This month’s registry spotlight is on the Center for International Blood and Marrow Transplant Research (CIBMTR).
Registry Partners’ Pediatric Service Line assists facilities and institutions nationwide with their CIBMTR data collection efforts. We serve as a complete outsource solution or can augment the facility’s current data collection team to ensure high quality, timely, and accurate data collection and submission.
Read on to learn more about the CIBMTR Registry.
What is the Purpose of the CIBMTR Registry?
From the CIBMTR website: The CIBMTR is a research collaboration between the National Marrow Donor Program (NMDP)/Be The Match, the Medical College of Wisconsin (MCW), and the global scientific community to advance hematopoietic cell transplantation (HCT) and other cellular therapy worldwide to increase survival and enrich the quality of life for patients.

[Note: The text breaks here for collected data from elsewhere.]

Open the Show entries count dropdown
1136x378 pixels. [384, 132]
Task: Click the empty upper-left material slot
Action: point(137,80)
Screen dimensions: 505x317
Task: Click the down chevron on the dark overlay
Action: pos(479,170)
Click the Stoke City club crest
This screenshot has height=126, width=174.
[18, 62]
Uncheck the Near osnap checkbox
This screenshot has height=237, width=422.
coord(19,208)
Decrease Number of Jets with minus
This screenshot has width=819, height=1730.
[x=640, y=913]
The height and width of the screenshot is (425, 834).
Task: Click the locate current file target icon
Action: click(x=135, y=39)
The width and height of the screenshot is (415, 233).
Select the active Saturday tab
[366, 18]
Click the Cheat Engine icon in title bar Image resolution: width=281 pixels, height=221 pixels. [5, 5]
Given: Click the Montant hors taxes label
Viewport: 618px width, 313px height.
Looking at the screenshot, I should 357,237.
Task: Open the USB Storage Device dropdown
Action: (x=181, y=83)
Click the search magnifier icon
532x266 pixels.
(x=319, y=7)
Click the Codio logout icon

This is accomplished by:
- Leading and conducting research studies
- Collecting and maintaining outcomes data
- Providing access to outcomes data
- Providing access to research repository samples
- Providing statistical expertise to researchers
- Providing education, guidelines, and training
What are the Benefits of Participating in the CIBMTR Registry?
CIBMTR has many benefits for facility participants, including:
- Opportunity to join working committees
- Support for submitting study proposals
- Repository for data collection
- Ability to enroll patients in clinical trials
- Providing help for research studies
What type of information does CIBMTR collect?
CIBMTR collects a multitude of data related to HCT and cellular therapy, including:
- Patient demographics
- Pre- and post-transplant data
- Product details
- Disease data
- Mortality data
- Follow up data
What tools are used in the data collection process for the CIBMTR Registry?
Data collection is completed via the FormsNet3 online application. Also available to assist with data abstraction are data collection forms and the forms instruction manual for collection reference.